→ Task description
When you reach the line with "Click the Save button" in the records below, begin transcribing exactly and continue up to and including the line with "Viewport: 872px width, 512px height.", leaving out every picture.
[Supplied records — start]
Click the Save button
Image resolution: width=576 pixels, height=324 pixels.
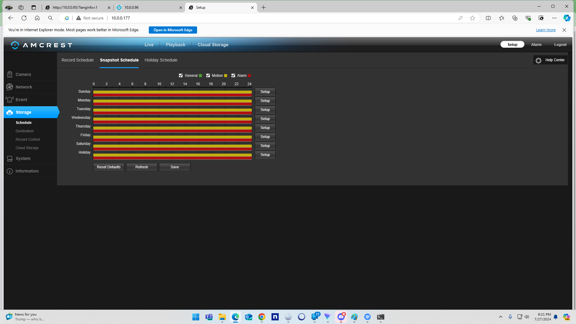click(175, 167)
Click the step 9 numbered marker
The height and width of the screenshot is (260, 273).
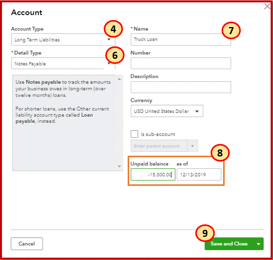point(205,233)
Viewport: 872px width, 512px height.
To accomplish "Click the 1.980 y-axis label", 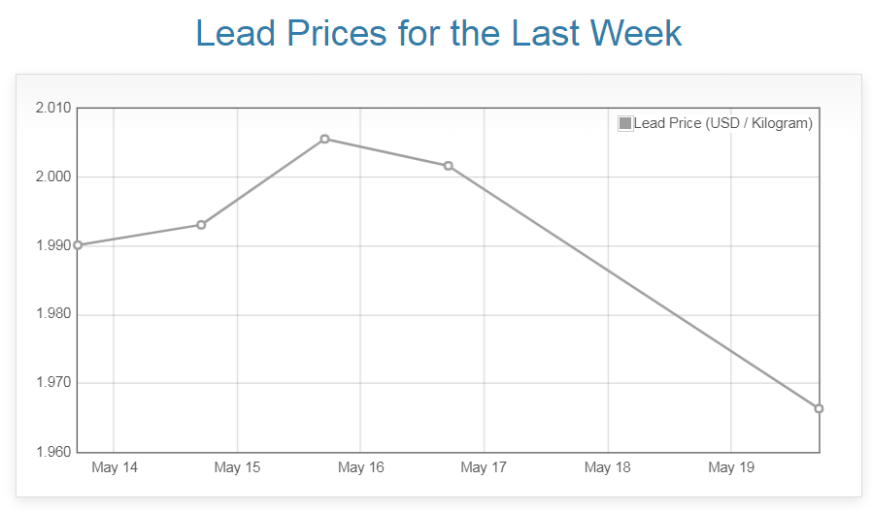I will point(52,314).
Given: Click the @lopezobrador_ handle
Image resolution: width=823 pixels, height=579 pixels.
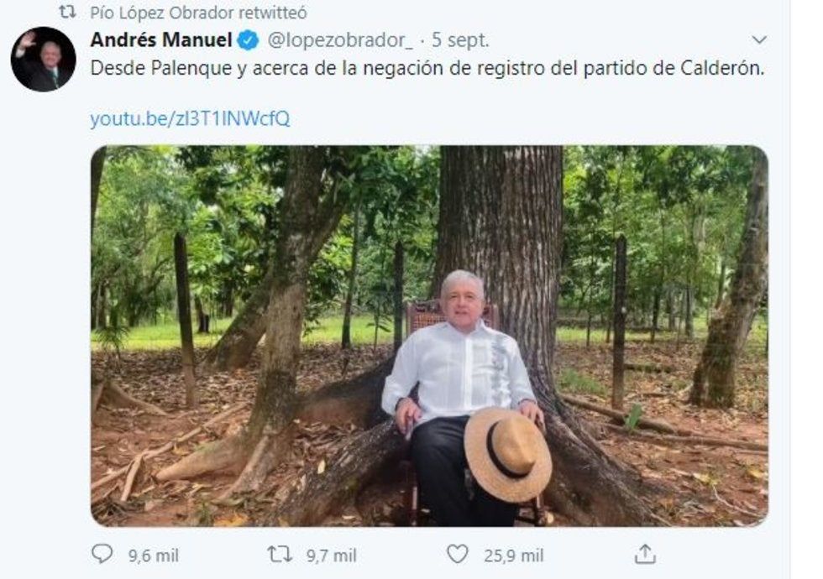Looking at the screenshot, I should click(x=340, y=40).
[Supplied records — finish]
[Supplied records — start]
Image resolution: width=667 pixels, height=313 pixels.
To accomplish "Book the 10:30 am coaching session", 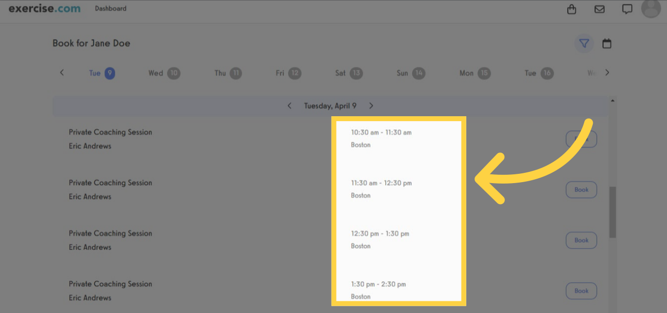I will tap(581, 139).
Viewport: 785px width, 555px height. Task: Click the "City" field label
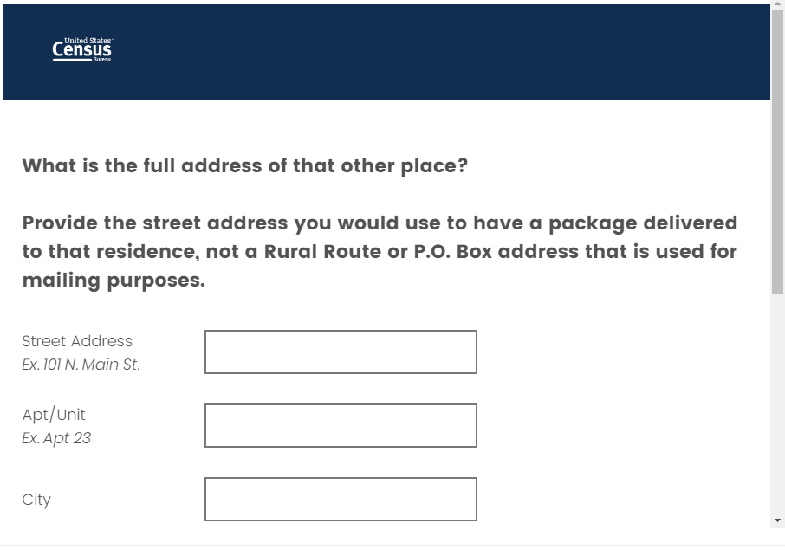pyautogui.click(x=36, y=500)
[Supplied records — finish]
[Supplied records — start]
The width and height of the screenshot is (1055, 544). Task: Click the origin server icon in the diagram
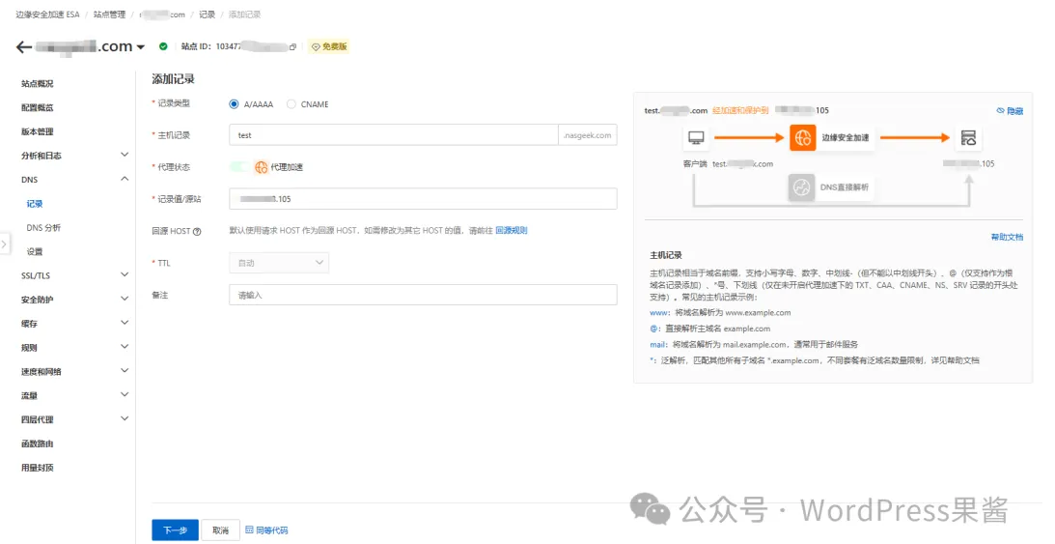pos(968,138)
[Supplied records — finish]
→ Output
Click the Save button
Image resolution: width=576 pixels, height=324 pixels.
click(175, 167)
Click the step 9 numbered marker
The height and width of the screenshot is (260, 273).
point(205,233)
Viewport: 872px width, 512px height.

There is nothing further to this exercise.